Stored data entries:
------------------------------------------------------------------------
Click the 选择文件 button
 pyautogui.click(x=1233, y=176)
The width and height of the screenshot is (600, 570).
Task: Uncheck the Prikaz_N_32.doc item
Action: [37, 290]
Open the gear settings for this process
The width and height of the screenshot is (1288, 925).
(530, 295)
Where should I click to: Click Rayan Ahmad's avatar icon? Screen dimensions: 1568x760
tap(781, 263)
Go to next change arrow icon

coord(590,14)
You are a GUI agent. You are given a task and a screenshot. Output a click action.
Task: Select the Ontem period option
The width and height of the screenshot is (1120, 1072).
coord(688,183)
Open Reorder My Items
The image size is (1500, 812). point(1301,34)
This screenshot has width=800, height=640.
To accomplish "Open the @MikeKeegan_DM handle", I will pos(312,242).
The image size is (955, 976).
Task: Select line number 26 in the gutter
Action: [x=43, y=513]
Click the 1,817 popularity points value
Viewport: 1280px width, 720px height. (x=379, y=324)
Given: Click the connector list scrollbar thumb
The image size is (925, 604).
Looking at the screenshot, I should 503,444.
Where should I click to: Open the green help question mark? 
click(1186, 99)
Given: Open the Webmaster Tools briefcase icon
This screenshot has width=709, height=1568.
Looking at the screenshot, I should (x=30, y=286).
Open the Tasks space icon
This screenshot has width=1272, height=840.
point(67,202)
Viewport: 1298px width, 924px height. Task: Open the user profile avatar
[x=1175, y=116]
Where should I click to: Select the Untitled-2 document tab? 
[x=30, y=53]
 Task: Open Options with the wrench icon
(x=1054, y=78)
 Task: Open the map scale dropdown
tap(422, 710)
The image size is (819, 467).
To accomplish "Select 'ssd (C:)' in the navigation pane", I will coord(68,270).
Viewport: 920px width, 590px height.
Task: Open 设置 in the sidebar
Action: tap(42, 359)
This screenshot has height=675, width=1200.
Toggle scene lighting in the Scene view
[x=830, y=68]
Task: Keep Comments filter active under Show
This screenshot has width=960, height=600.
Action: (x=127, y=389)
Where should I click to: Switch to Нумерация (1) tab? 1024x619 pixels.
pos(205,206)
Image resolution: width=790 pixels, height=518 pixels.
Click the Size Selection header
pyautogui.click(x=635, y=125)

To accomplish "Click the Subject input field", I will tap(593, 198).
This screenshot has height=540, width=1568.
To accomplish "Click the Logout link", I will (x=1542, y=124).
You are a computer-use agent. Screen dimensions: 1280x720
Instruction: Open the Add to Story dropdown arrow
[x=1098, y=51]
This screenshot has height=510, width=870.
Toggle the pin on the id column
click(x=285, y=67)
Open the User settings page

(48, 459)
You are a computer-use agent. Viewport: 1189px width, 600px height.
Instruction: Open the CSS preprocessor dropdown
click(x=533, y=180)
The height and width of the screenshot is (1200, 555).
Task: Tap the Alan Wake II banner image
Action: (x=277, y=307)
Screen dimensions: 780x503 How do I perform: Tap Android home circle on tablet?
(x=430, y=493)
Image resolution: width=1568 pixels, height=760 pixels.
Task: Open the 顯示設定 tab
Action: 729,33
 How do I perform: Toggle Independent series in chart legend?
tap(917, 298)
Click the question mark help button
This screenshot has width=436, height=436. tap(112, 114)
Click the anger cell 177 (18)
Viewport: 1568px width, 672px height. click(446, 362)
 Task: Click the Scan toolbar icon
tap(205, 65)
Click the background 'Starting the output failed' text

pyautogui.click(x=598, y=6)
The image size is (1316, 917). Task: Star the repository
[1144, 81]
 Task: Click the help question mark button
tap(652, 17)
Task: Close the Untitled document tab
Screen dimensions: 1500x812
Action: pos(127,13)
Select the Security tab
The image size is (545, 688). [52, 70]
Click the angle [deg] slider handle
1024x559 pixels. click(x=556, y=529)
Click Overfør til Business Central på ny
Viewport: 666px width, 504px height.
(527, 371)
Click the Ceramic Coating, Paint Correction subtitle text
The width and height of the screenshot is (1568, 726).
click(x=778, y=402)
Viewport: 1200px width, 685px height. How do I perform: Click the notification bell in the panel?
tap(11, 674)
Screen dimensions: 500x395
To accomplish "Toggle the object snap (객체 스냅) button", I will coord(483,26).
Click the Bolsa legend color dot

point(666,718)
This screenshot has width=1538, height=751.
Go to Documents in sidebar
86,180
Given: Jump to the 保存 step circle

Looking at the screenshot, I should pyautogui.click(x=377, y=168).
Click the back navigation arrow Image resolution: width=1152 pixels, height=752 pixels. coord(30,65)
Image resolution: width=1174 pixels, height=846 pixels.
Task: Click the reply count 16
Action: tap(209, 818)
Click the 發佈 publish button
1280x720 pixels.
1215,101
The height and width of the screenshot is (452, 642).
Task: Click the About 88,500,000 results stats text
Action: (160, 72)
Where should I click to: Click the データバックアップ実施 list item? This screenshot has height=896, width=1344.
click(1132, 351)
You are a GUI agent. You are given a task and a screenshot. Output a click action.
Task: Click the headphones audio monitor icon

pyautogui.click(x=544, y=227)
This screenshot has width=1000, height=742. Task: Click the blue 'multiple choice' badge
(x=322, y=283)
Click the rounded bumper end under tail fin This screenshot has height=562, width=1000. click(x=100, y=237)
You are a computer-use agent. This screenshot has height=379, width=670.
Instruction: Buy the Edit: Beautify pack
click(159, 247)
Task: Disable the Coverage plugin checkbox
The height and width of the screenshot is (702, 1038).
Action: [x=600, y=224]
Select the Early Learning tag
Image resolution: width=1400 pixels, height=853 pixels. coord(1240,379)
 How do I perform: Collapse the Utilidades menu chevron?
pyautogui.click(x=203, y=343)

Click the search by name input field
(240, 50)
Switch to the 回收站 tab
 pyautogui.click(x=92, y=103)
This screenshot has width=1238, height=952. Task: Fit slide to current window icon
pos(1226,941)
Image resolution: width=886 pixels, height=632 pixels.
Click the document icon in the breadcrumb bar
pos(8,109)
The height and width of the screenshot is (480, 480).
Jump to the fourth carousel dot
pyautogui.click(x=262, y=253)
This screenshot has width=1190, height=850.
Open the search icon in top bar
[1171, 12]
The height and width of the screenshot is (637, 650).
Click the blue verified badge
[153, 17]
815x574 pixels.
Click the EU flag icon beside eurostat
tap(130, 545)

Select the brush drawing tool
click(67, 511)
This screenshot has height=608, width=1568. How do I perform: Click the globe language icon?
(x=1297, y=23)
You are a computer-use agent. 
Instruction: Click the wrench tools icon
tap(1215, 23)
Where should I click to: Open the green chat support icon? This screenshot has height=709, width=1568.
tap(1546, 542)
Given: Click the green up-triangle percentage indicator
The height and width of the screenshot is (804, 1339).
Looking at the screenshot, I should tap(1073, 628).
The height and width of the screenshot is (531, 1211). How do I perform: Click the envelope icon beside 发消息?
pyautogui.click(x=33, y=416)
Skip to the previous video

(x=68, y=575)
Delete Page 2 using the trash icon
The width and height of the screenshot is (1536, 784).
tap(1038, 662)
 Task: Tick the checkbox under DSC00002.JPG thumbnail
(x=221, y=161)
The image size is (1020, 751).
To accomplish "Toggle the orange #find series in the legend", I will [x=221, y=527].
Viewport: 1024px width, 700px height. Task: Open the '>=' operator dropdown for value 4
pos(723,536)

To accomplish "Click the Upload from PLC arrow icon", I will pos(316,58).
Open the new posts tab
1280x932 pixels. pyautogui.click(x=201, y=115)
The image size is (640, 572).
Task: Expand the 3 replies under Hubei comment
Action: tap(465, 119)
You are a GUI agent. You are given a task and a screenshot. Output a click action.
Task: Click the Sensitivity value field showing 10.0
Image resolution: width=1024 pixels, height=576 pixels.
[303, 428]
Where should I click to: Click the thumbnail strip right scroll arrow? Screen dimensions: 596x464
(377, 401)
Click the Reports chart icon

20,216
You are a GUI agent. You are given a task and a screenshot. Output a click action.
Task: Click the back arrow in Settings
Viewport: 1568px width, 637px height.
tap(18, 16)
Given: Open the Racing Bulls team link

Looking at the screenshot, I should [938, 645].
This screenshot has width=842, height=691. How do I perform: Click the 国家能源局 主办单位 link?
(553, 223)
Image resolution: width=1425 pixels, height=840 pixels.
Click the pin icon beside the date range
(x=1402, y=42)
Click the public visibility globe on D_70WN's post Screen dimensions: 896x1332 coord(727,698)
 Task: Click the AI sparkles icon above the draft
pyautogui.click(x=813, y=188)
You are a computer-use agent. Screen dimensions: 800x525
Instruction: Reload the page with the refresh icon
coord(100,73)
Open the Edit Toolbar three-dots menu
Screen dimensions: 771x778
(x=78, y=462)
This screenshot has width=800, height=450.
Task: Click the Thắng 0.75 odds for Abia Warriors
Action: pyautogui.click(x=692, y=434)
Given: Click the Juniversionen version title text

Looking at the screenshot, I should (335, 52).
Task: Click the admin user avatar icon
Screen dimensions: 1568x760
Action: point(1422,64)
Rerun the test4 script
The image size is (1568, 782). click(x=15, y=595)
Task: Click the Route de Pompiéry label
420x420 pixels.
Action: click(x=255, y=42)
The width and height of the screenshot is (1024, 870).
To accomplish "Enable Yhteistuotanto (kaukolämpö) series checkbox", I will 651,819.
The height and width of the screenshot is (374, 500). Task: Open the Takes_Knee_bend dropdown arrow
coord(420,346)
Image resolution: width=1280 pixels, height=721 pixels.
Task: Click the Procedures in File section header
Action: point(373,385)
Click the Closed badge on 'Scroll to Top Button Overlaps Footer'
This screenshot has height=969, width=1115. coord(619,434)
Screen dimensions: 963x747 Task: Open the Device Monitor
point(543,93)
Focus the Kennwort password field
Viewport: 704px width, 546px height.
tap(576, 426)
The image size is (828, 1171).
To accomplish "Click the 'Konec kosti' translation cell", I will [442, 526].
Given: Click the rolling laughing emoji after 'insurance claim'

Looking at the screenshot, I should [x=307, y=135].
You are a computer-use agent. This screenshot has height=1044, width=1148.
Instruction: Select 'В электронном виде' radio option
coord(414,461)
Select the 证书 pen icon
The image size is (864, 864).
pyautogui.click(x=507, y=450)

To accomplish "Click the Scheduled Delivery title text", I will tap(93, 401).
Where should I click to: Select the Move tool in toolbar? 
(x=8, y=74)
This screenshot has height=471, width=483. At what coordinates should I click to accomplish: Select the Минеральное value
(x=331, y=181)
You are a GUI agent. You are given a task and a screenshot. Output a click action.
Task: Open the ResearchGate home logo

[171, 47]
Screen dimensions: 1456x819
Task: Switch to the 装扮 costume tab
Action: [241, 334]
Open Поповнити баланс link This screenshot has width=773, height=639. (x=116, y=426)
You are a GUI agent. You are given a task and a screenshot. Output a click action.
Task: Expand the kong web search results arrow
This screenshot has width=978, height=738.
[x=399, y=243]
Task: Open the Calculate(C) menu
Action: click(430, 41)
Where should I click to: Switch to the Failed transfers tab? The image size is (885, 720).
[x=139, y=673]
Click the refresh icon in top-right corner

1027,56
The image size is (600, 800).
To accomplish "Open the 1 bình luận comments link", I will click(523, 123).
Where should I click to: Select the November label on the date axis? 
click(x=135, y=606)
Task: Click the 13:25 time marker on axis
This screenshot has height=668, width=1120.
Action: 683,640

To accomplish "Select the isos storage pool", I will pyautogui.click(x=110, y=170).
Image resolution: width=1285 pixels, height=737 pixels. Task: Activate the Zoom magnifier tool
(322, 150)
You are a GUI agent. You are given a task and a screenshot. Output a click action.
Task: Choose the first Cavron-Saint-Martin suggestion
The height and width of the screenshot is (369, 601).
------------------------------------------------------------------------
## WHAT IS EXPECTED:
The answer must be a single number: how many lines of the entries contain "computer".

## RESPONSE TO THE TASK:
6